Subject: Re: the GCC steering committee
From: Tom Lord <lord@regexps.com>
Date: Fri, 15 Mar 2002 00:56:24 -0800 (PST)


   From: Ian Lance Taylor <ian@airs.com>
   In what I consider to be a parallel
   universe screwy sort of way, your description was accurate.

Cool.  Yours looks the same from over here but in reverse.

   I do understand the institutional approach to examining problems.
   However, I don't think the GNU world is large enough to merit it.  

That's the nub of the crux.  I can't say you're obviously wrong.

Look, we've got pretty much all the unix companies selling Linux
solutions as at least a small part of their business.  In a few cases,
it's a pretty large part.  I think there's a clear growth trend and a
mostly clear strategy for all the corporations involved.  Importantly,
growth at this point is starting to be customer driven.  So let's
encourage those companies and their customers to catch the wave.

"The GNU world" will, almost certainly, be unambiguously large enough
within the next few years.  Let's sort out the infrastructure now,
while it's still relatively cheap to do so.  This isn't just
preparation, it's also potentiation: dig a deep hole beside the big
rock if you want to move the big rock out of the way.

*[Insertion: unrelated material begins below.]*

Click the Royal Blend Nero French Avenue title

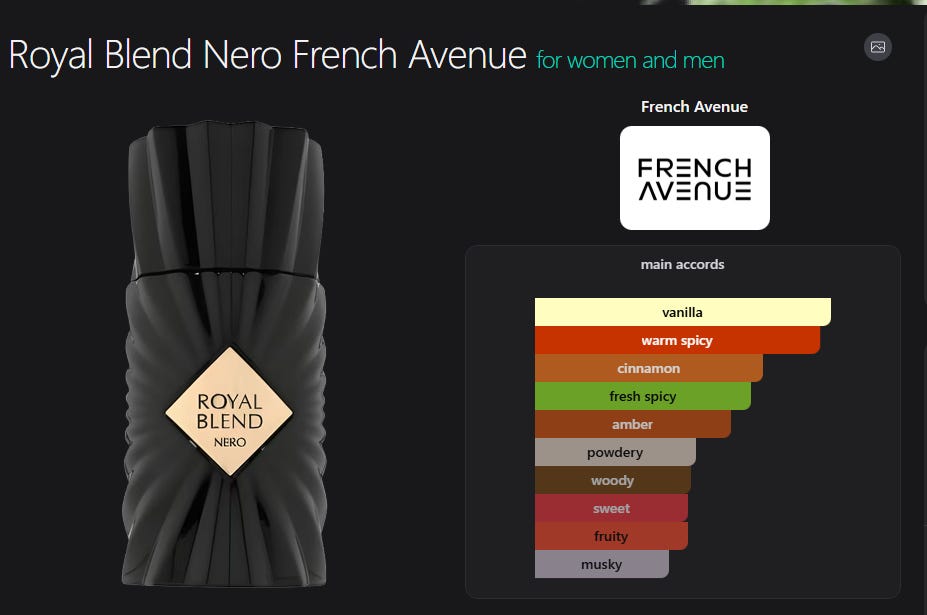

   I think the GNU world is more easily and more correctly understood
   by focusing on the concerns and idiosyncracies of individual
   people.  

For many years that has certainly been true.  I think the phase shift
is upon us.


   Those concerns and idiosyncracies are of course affected
   by institutional concerns.  But to analyze RMS's actions solely in
   terms of FSF interests or to analyze Mark Mitchell's actions solely
   in terms of Code Sourcery interests is to make serious errors,
   which means that an analysis framed in terms of FSF interests or
   Code Sourcery interests is likely to be misleading and confusing.

It's time to develop a political infrastructure and engineering
process that moves beyond the personalities to the extent possible.